__Task prompt__:
Each entry below should be given again exactly; the pictures stay out.

········

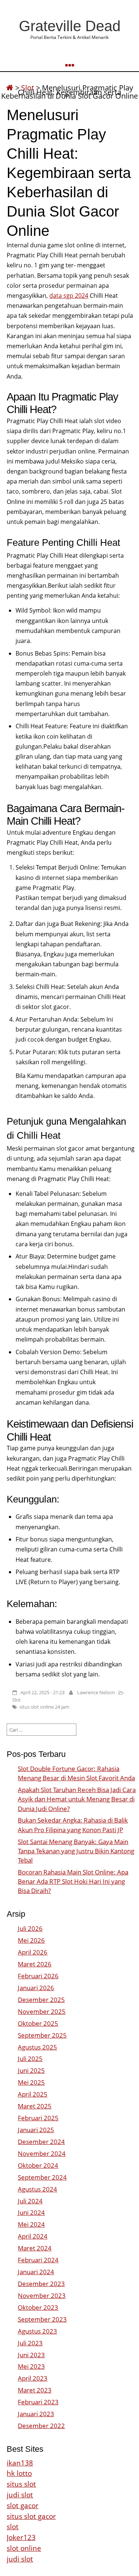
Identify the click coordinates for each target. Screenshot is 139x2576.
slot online (24, 2548)
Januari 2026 (36, 1987)
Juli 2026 (30, 1928)
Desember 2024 (41, 2141)
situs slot (21, 2484)
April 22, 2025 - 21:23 (42, 1692)
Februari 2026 (38, 1976)
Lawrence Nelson (96, 1692)
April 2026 (32, 1952)
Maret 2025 (35, 2106)
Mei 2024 (31, 2224)
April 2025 (32, 2094)
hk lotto (19, 2473)
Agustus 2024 (37, 2189)
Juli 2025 (30, 2058)
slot (13, 2526)
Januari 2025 (36, 2129)
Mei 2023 (31, 2366)
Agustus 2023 (37, 2331)
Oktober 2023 (38, 2307)
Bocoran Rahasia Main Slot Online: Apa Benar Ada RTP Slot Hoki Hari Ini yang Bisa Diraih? (73, 1881)
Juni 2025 (31, 2070)
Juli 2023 (30, 2343)
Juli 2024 (30, 2201)
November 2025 (42, 2011)
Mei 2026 (31, 1940)
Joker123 (21, 2537)
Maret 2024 (35, 2248)
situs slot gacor (31, 2516)
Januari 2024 (36, 2271)
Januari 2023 (36, 2414)
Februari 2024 (38, 2260)
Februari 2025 (38, 2118)
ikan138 (20, 2463)
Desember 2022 (41, 2425)
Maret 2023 (35, 2390)
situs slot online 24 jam (44, 1706)
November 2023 (42, 2295)
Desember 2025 (41, 1999)
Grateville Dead (69, 26)
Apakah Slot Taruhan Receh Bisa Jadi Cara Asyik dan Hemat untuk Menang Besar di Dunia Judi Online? (77, 1799)
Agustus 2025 (37, 2047)
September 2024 (42, 2177)
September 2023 (42, 2319)
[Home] (9, 88)
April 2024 (32, 2236)
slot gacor (23, 2505)
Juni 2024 (31, 2212)
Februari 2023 (38, 2402)
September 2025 (42, 2035)
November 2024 (42, 2153)
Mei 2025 (31, 2082)
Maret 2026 (35, 1964)
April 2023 (32, 2378)
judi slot (20, 2495)
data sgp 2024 (68, 295)
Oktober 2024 (38, 2165)
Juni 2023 (31, 2355)
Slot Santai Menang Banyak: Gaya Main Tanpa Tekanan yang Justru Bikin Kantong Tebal (76, 1850)
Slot (16, 1699)
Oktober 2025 (38, 2023)
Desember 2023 (41, 2283)
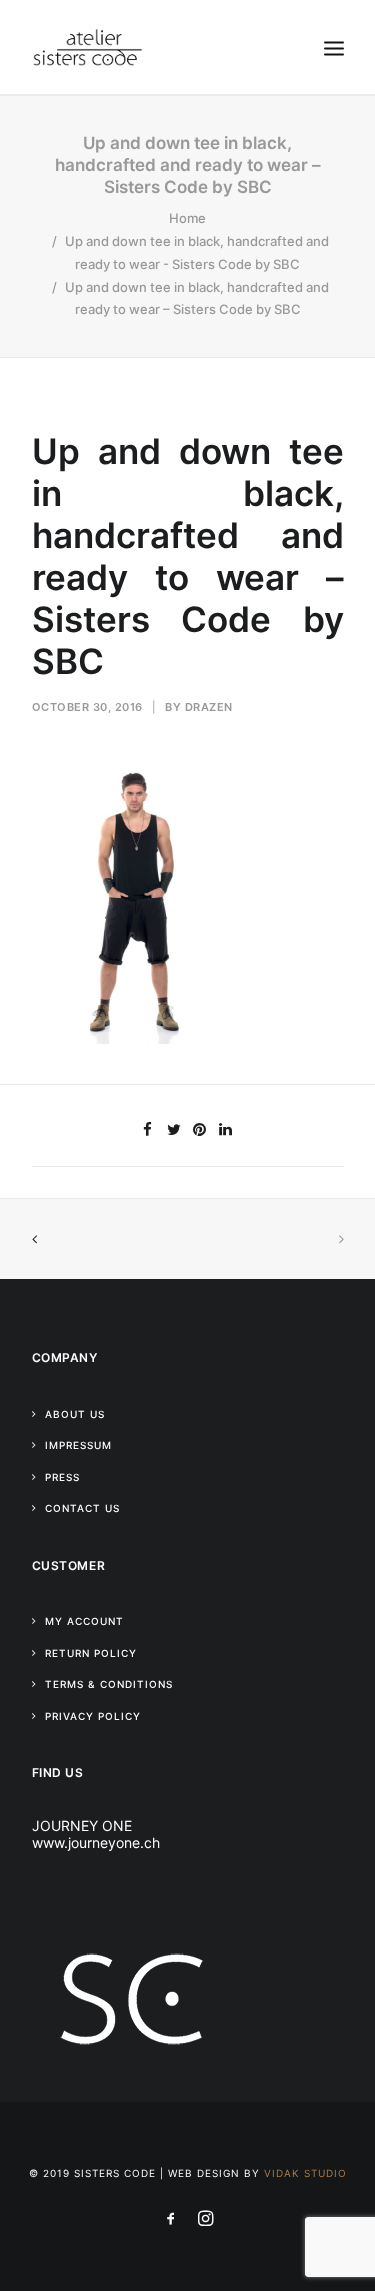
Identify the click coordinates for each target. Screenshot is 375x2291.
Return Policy (91, 1653)
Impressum (78, 1445)
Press (62, 1477)
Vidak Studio (305, 2173)
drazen (209, 707)
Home (187, 218)
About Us (75, 1414)
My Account (84, 1621)
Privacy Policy (93, 1716)
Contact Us (82, 1508)
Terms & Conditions (109, 1684)
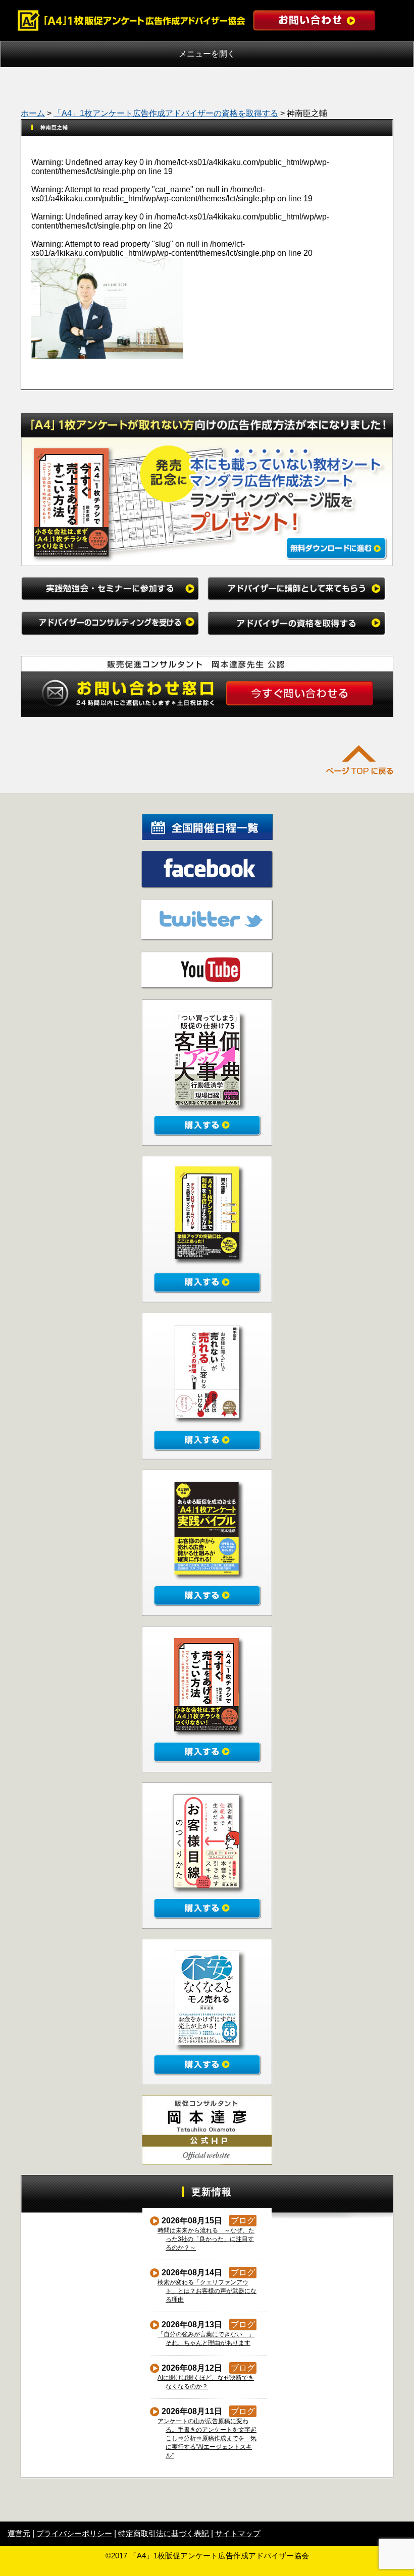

········

__Output for this task__:
Identify the click coordinates for each target. Screenshot is 139x2576.
slot online (24, 2548)
Januari 2026 (36, 1987)
Juli 2026 (30, 1928)
Desember 2024 (41, 2141)
situs slot (21, 2484)
April 22, 2025 - 21:23 (42, 1692)
Februari 2026 (38, 1976)
Lawrence Nelson (96, 1692)
April 2026 (32, 1952)
Maret 2025 (35, 2106)
Mei 2024 (31, 2224)
April 2025 (32, 2094)
hk lotto (19, 2473)
Agustus 2024 (37, 2189)
Juli 2025 (30, 2058)
slot (13, 2526)
Januari 2025 (36, 2129)
Mei 2023 (31, 2366)
Agustus 2023 (37, 2331)
Oktober 2023 (38, 2307)
Bocoran Rahasia Main Slot Online: Apa Benar Ada RTP Slot Hoki Hari Ini yang Bisa Diraih? (73, 1881)
Juni 2025 (31, 2070)
Juli 2023 (30, 2343)
Juli 2024 (30, 2201)
November 2025 (42, 2011)
Mei 2026 (31, 1940)
Joker123 (21, 2537)
Maret 2024 (35, 2248)
situs slot gacor (31, 2516)
Januari 2024 (36, 2271)
Januari 2023 (36, 2414)
Februari 2024 (38, 2260)
Februari 2025 (38, 2118)
ikan138 (20, 2463)
Desember 2022 (41, 2425)
Maret 2023 (35, 2390)
situs slot online 24 jam (44, 1706)
November 2023 (42, 2295)
Desember 2025 (41, 1999)
Grateville Dead (69, 26)
Apakah Slot Taruhan Receh Bisa Jadi Cara Asyik dan Hemat untuk Menang Besar di Dunia Judi Online? (77, 1799)
Agustus 2025 (37, 2047)
September 2024 (42, 2177)
September 2023 (42, 2319)
[Home] (9, 88)
April 2024 (32, 2236)
slot gacor (23, 2505)
Juni 2024 (31, 2212)
Februari 2023 (38, 2402)
September 2025 (42, 2035)
November 2024 (42, 2153)
Mei 2025 (31, 2082)
Maret 2026 (35, 1964)
April 2023 (32, 2378)
judi slot (20, 2495)
data sgp 2024 (68, 295)
Oktober 2024 (38, 2165)
Juni 2023 (31, 2355)
Slot Santai Menang Banyak: Gaya Main Tanpa Tekanan yang Justru Bikin Kantong Tebal (76, 1850)
Slot (16, 1699)
Oktober 2025 (38, 2023)
Desember 2023 (41, 2283)
Identify the click coordinates for each target. Screenshot is 375x2291.
Return Policy (91, 1653)
Impressum (78, 1445)
Press (62, 1477)
Vidak Studio (305, 2173)
drazen (209, 707)
Home (187, 218)
About Us (75, 1414)
My Account (84, 1621)
Privacy Policy (93, 1716)
Contact Us (82, 1508)
Terms & Conditions (109, 1684)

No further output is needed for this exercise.